Saguaros Revisited

Tucson Botanical Gardens' Porter Hall Gallery hosts an exhibit starring Arizona's iconic cactus

When pioneering photographer Timothy O'Sullivan was roaming Arizona in 1871, he made an image that forever after influenced Arizona photography.

His "Cereus Giganteus," taken on the government Wheeler Expedition, is the first photograph of a saguaro anybody knows of. Terry Etherton, an expert in historical photography, says he's been on a "quest for years" to find an earlier example, to no avail.

The O'Sullivan specimen, in the collection of the Center for Creative Photography, is a fine black-and-white albumen print. His saguaro giant stands front and center in a sea of lesser cacti.

An Etherton-organized show at the Tucson Botanical Gardens, Summer Saguaro Celebration, demonstrates what O'Sullivan's innovation wrought: photographic saguaros here, there and everywhere. In the years after O'Sullivan shot the strange plant, the saguaro became a potent symbol of Arizona, and photographs of it are simple shorthand for the state's prickly beauty.

────────

*WORK INSTRUCTION 1*
Put everything in the records from the line containing "Locate an element on the screen. This" down to the line containing "arrow-head is located" into a numbered list, leaving out any blank lines.
The article above and the records that come next are unrelated materials.

[Collected data]
────────

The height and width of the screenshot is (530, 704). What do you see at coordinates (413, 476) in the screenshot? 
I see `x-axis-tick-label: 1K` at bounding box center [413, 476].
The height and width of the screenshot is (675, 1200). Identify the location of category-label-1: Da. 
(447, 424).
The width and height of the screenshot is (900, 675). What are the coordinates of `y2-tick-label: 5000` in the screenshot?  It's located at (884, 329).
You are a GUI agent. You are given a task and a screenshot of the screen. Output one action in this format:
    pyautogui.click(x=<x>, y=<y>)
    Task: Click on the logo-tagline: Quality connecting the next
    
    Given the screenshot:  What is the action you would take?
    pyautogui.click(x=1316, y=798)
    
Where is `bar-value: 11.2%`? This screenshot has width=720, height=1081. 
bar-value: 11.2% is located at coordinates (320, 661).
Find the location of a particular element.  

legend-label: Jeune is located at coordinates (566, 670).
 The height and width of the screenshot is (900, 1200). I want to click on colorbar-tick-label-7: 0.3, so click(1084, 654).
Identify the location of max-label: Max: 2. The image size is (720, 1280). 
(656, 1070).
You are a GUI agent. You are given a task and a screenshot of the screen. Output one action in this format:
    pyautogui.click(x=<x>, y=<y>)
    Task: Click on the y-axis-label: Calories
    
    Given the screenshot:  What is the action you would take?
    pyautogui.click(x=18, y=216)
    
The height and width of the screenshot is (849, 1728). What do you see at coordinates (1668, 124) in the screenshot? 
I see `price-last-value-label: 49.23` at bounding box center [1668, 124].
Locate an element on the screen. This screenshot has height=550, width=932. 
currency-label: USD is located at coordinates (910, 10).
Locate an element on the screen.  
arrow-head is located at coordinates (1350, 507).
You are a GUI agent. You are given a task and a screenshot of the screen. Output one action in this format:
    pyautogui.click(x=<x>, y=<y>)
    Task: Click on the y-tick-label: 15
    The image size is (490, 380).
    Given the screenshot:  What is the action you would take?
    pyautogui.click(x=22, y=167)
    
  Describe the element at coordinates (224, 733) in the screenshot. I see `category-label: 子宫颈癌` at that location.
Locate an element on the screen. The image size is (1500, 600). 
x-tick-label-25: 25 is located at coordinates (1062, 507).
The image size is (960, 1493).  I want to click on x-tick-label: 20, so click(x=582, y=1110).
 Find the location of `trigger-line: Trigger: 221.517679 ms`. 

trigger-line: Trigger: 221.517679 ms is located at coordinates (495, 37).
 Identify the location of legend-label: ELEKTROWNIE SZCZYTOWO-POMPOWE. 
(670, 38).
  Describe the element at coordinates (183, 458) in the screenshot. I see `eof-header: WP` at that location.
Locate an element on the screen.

────────

*WORK INSTRUCTION 2*
Answer these questions about the saguaro article:
(a) In what year was Timothy O'Sullivan roaming Arizona?
(b) Which collection holds the O'Sullivan print?
(c) What is the show at the Tucson Botanical Gardens called?

*FINAL ANSWER 1*
1. Locate an element on the screen. This screenshot has height=550, width=932. 
2. currency-label: USD is located at coordinates (910, 10).
3. Locate an element on the screen.  
4. arrow-head is located at coordinates (1350, 507).

*FINAL ANSWER 2*
(a) 1871
(b) The Center for Creative Photography
(c) Summer Saguaro Celebration